Green Day were new to the masses but far from a new entity by this point. They’d formed a full eight years earlier, had released a couple of albums and several EPs on an indie label and had a solid following around their home base of Berkeley, California (a suburb of San Francisco sitting adjacent to Oakland.) They’d formed under the name Sweet Children in 1986 when childhood friends Billie Joe Armstrong, a singer and guitarist, and bassist Mike Dirnt joined with drummer John Kiffmeyer. The name was replaced with Green Day before they recorded any records; Sweet Children was being confused with another local band with a similar name and the boys liked a name that reflected their fondness for smoking a certain green herb. Kiffmeyer was replaced with German-born drummer Frank Edwin Wright III , aka Tre Cool, just after they released their first album 39/Smooth in 1990.

Their second full-length album, 1992’s Kerplunk, quickly garnered sales of 50 000 which was impressive for such a small label with no major distribution. (It’s worth noting that eventually the album was re-released on Reprise Records and went on to sell over a million copies.) That coupled with the band’s tireless touring and fun stage show got them noticed by several major labels and although they had multiple offers they signed on with Reprise , a division of Warner Bros., largely due to the interest of that company’s Rob Cavallo. Cavallo was a multi-talented musician in his own right and according to the band, “the only person we could really talk to and connect with.” Cavallo would also go on to sign the Goo Goo Dolls and produce not only Dookie but albums for Kid Rock and Phil Collins. Not surprisingly, by 2011, he was Chairman of Warner Bros. Records.

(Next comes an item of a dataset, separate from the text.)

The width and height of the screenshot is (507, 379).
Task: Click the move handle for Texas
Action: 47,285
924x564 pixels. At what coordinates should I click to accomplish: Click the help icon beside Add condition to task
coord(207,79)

When he listened to the Green Day demo in his car, he “Sensed that [he] had stumbled onto something big,” and quickly booked them into Fantasy Studios. That happened to be “The House that Creedence Built”, the Bay Area’s most prestigious studio, used by CCR in their hay-day and later by artists like Journey, Sarah Mclachlan, Chris Isaak and the White Stripes, plus being where the sound for movies like One Flew Over the Cuckoo’s Nest and Amadeus was mixed. Since they’d already got the material written and practiced it wasn’t hard to get it all recorded inside of three weeks late in 1993. One song, ”Welcome to Paradise” was actually from their previous record, but re-recorded to sound more contiguous with the others. They didn’t quite get the sound they wanted at first, with them aiming for a Sex Pistols-like energy and rawness, so Cavallo re-mixed it to everyone’s approval and it was on shelves less than three months later. The rest is history.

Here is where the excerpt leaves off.